If the tribal system creates a threat of broader war in Libya, it also holds out the prospect of peaceful solutions. Mr. Mukhtar's father, Omar Mukhtar, became a revered national hero - nicknamed "Lion of the Desert" - for uniting the tribes against colonial occupation by forces under Benito Mussolini. (The actor Anthony Quinn played Mr. Mukhtar in the movie version.) The hero's son says he still believes the tribes will come together again, in resistance to Col. Gadhafi, with patient negotiations among tribal leaders.

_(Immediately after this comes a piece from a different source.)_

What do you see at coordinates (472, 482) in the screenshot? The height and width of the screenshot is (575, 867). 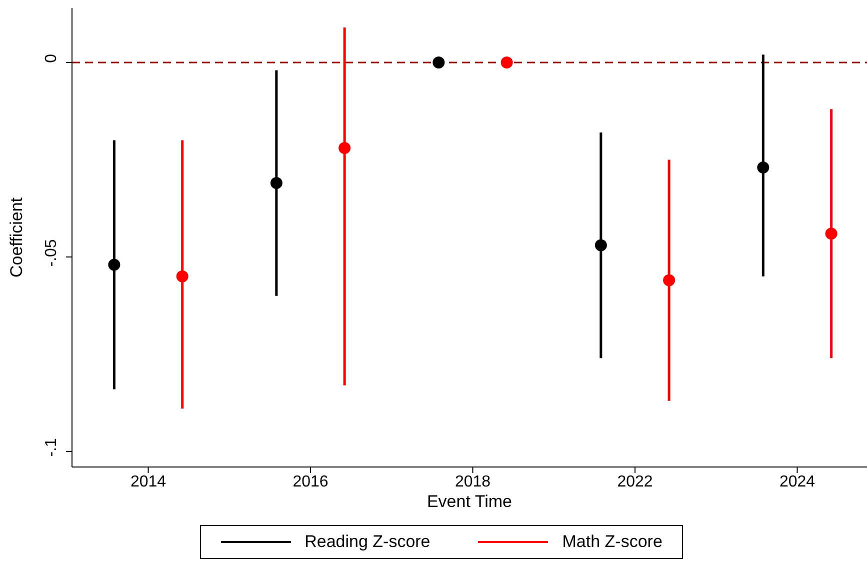 I see `x-tick-label: 2018` at bounding box center [472, 482].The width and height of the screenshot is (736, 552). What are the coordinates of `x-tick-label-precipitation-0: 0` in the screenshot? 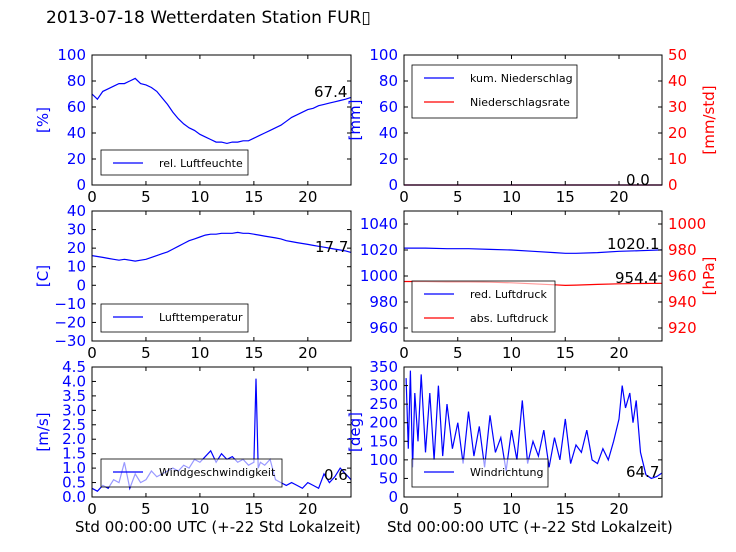 It's located at (404, 197).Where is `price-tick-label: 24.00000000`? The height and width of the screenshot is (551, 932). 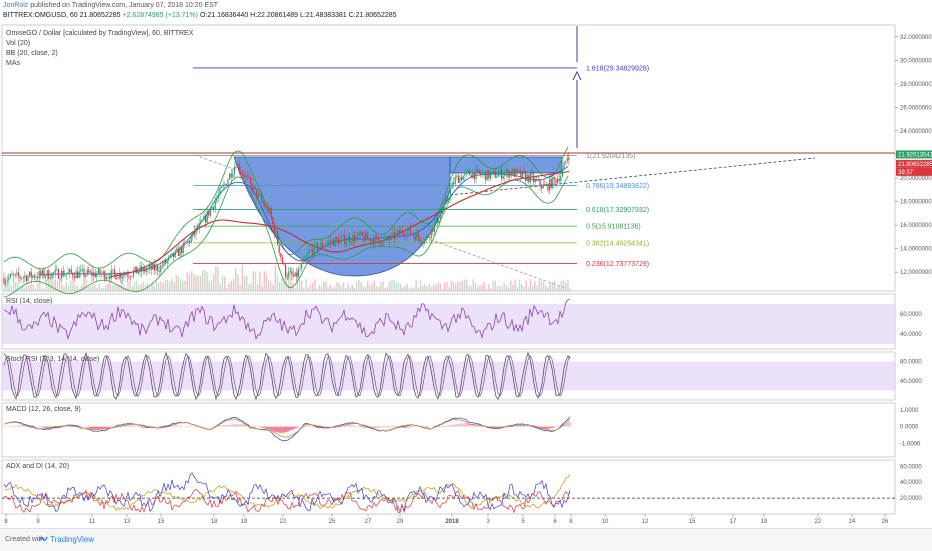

Even as rebel forces continue battling west along the main coastal highway toward the Gadhafi stronghold of Surt, Mr. Mukhtar said that rebel leaders in Benghazi are reaching out to the city's tribal leaders. A large group of Qadhadfa tribesmen are concentrated west of the city and remain mostly loyal to the regime, but some rebels are hoping that the other major tribes in the city, Firjan and Miadan, can be persuaded to join the revolt.

"We want to take Surt peacefully; it's ongoing," Mr. Mukhtar said, declining to elaborate.

It can be hard for outsiders to gauge the influence of tribal elders such as Mr. Mukhtar, so frail in his old age that it's difficult for him to move from the cushioned bench in his home. But his legendary father still inspires many youth in Benghazi; the spray-painted slogan on the burned shell of a government building reads: "Omar Mukhtar said WE DIE OR WIN."

Col. Gadhafi apparently feared the dead hero's influence, removing a shrine in his honour from a central roundabout in the city. Nothing remains of the marble arches, inlaid with precious stones, except a weedy vacant lot - and a flagpole, now fluttering with colours of the new revolution.